UNSERE PROJEKTARBEIT FÜR LEPRAKRANKE UND IHRE FAMILIEN

In den Anfangsjahren richteten wir
 mit vielen Freiwilligen dreimal in der Woche eine Straßenklinik ein. Wir säuberten, behandelten und verbanden die Wunden, begleiteten die Kranken zu Ärzten und ermöglichten wiederherstellungschirurgische Eingriffe in spezialisierten Krankenhäusern. Dadurch konnten Behinderungen vorgebeugt, oft die Sehfähigkeit erhalten oder bestimmte Deformationen korrigiert werden. Zudem sorgten wir für spezielles Lepraschuhwerk, Seh- und Gehhilfen, Physiotherapie, Prothesen und Rollstühle. Während der Therapien betreuten wir unsere Patienten intensiv, bis sie diese erfolgreich abschlossen. Eine wichtige Aufgabe im Rahmen unserer Leprahilfe war die Aufklärung, sowohl unserer Patienten als auch der Bevölkerung. Durch Poster, Plakate, die Straßenklinik und Workshops informierten wir über Lepra und erhöhten in Benares das Bewusstsein der Bevölkerung.

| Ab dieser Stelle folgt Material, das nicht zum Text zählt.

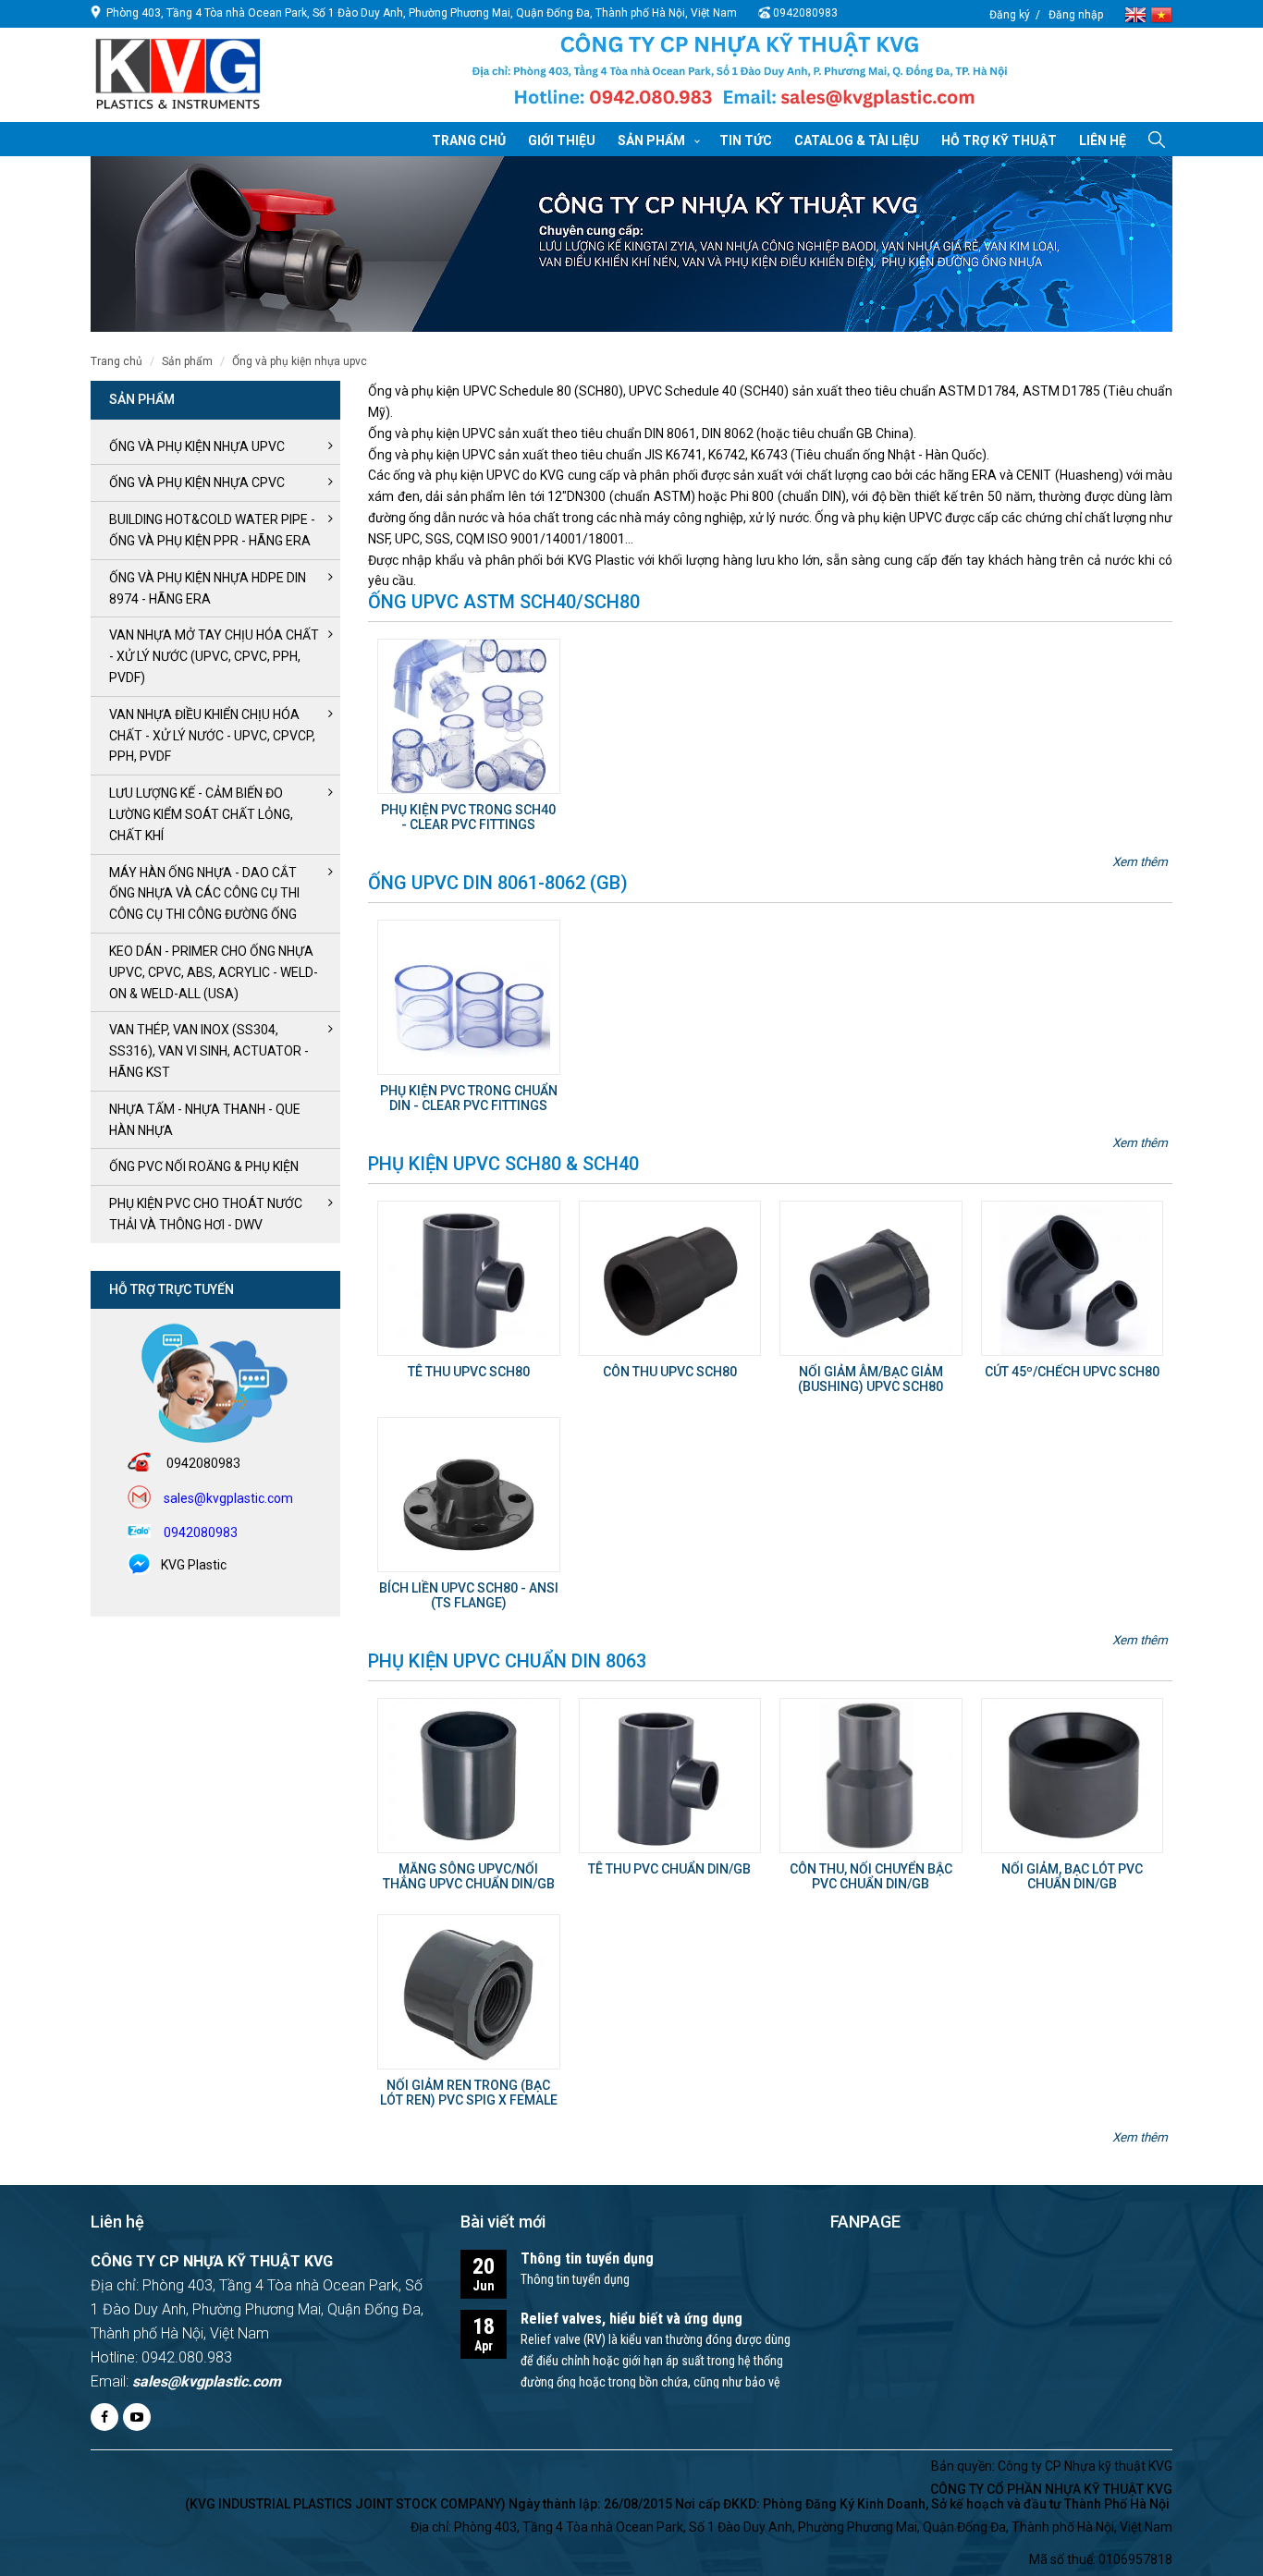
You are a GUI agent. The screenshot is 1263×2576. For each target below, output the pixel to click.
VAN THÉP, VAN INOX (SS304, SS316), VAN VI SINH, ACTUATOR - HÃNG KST (209, 1051)
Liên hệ (1102, 140)
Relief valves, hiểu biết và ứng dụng (631, 2318)
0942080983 (805, 12)
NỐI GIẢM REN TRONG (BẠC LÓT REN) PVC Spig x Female (469, 2092)
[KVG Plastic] (740, 75)
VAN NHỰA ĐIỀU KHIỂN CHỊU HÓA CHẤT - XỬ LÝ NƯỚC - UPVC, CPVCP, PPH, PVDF (212, 735)
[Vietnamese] (1161, 13)
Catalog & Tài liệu (856, 140)
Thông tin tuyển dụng (587, 2258)
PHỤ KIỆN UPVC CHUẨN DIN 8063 (507, 1661)
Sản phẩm (651, 140)
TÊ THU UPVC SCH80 (469, 1371)
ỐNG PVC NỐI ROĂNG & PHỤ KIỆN (204, 1166)
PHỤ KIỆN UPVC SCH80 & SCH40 (503, 1164)
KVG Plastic (194, 1564)
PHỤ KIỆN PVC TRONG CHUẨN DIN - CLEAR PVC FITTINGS (469, 1097)
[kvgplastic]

Es musste weitergehen: Unsere Rehabilitation und Existenzgründungshilfe.

Wir ermöglichten Betroffenen, sich eine neue Lebensgrundlage aufzubauen. In unseren Workshops lernten die Kranken, Handarbeiten zu fertigen und sich ein Sparguthaben zu erarbeiten. Darüber hinaus vergaben wir Kleinkredite für Anschaffungen. Einige unserer Patienten etablierten sich wieder in ihren Heimatdörfern im Kreise ihrer Familien und Nachbarn. Weitere Patienten siedelten sich in Leprakolonien an, bauten dort oder zogen in freigewordene Häuser.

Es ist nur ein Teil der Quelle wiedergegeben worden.